Undergrad Research Ideas

I'm an undergrad studying Linguistics and Computer Science, and I'm hoping to do some stats-related research this quarter.

The problem is, my stats knowledge is very limited. I've only taken AP Stats (way back in high school) and I just finished an upper-division Intro to Probability Theory course. I find the subject really interesting though and would like to find a way to apply what I've learned.

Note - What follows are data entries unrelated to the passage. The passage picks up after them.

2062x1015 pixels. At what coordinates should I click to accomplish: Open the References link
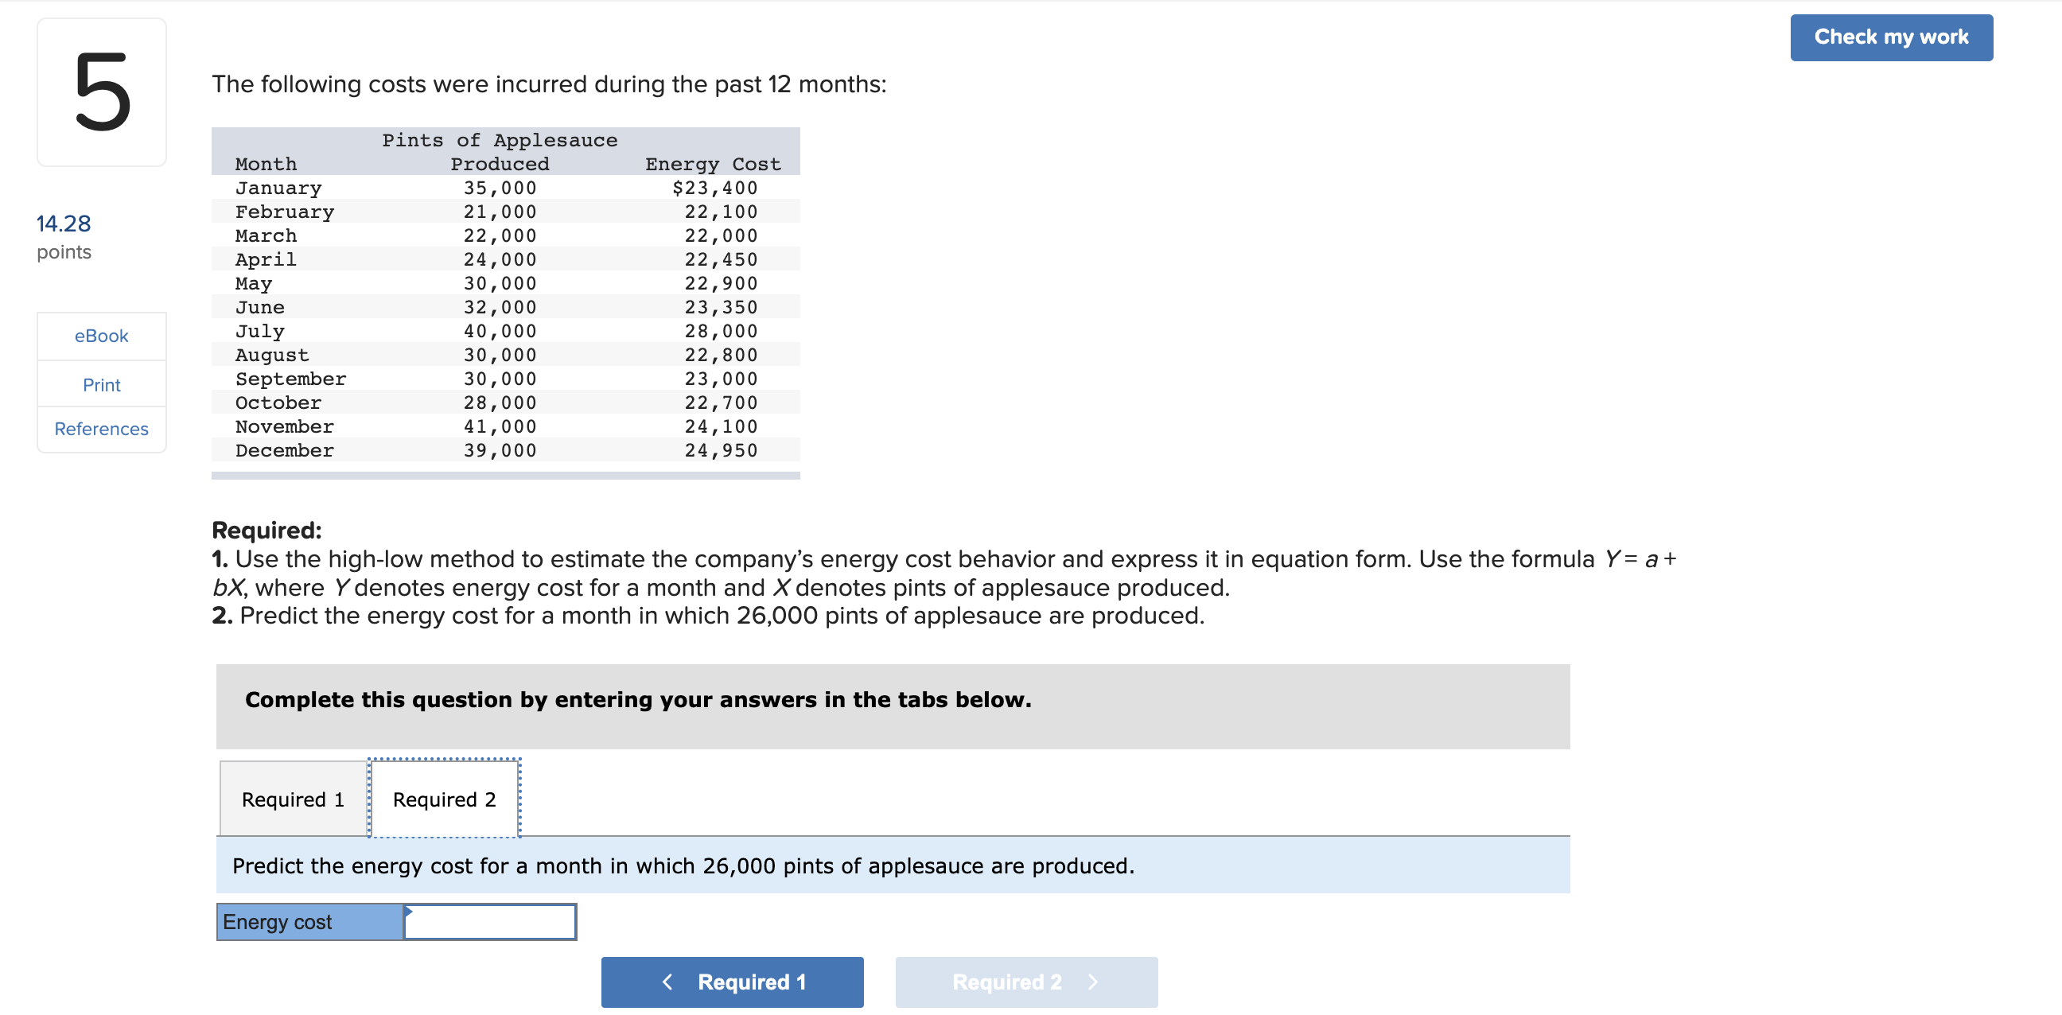[x=102, y=428]
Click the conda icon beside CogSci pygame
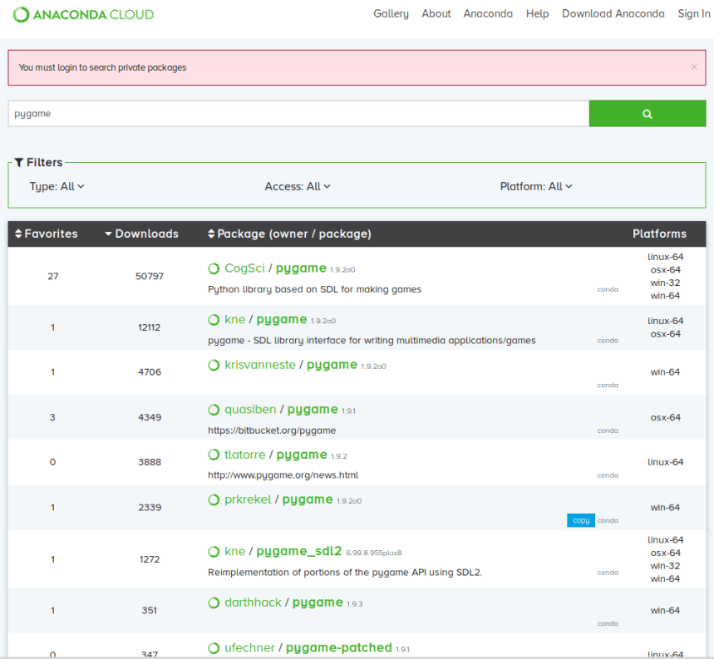Viewport: 714px width, 659px height. point(214,268)

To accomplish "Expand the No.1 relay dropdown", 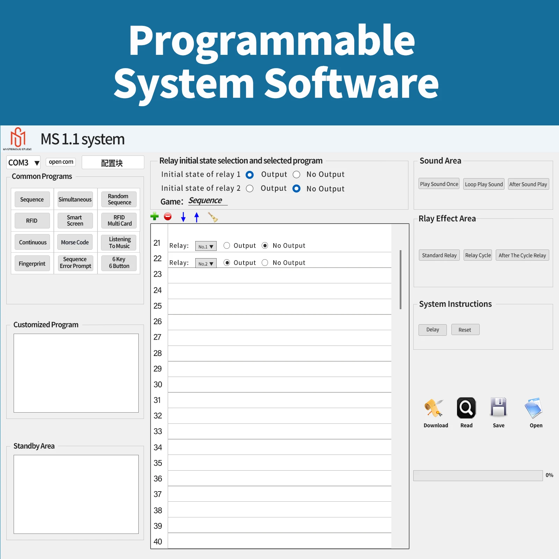I will pyautogui.click(x=206, y=246).
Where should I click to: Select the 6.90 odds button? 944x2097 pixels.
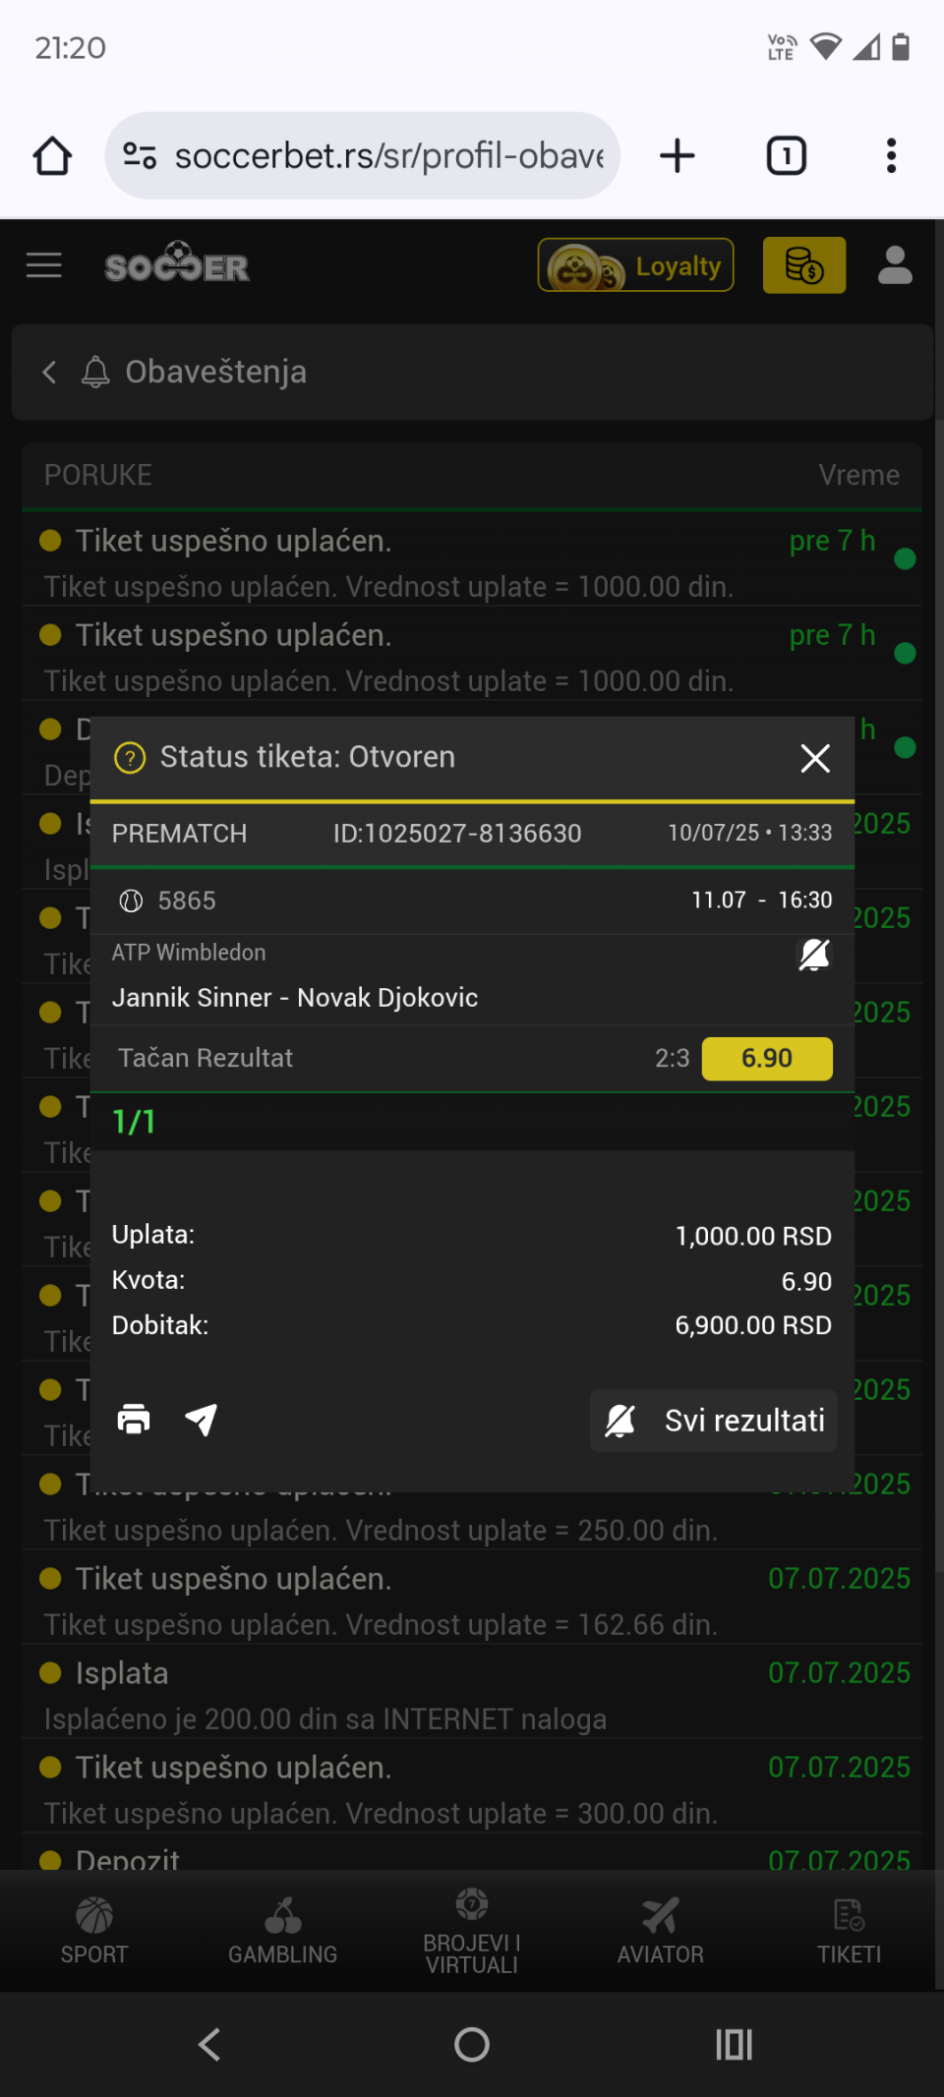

I was thinking of doing something with WordNet, or some other language-related data set, but I'm not sure what research questions would be feasible given my background. Any ideas? Or is it not possible to complete a good, thorough, and interesting research project with so little stats experience?

Thank you in advance.


Probably A Mammal
From an applied perspective, you're going to need at least 2 things: data and methods. A third would be tools, but that sort of goes with how you approach your methods or handle your data. If you have a computer science background, I'd recommend the free open-source R statistical software (an interactive programming language like Python with emphasis on data manipulation, analysis, and visualization). Linguistics isn't my area, but Trinker should chime in around here for word analysis as he's developing an R package that does just that. A basic research question in statistics might be something to do with variation, error, and frequency. For instance, how often does a certain word appear in a transcript, publication, speech, or twitter feed, for instance. These sorts of analyses feed into interesting research questions I've watched lectures on, such as how frequently does "god" get invoked in political or presidential speeches? Alternatively, you might record frequency of a commercial topic, phrase, or word, the channel it appeared on (or radio broadcast), the time it occurred, etc. This can pose a model to predict how likely it occurs. If you have data on purchasing frequency, you can then run analyses on marketing efficiency. Of course, I don't know what data you can get access to or how big the project you want to do will become. I'm just spit balling some ideas here.

Your hypothesis should drive your choice of data and methods. It begs the question, however, what your hypothesis should be! Some exploratory analyses should feed into that. Go out and see what data is out there. Your methods will test the extent of your knowledge and what you might have to learn. We can always help you on your methods here, but the grunt work is of course on your end.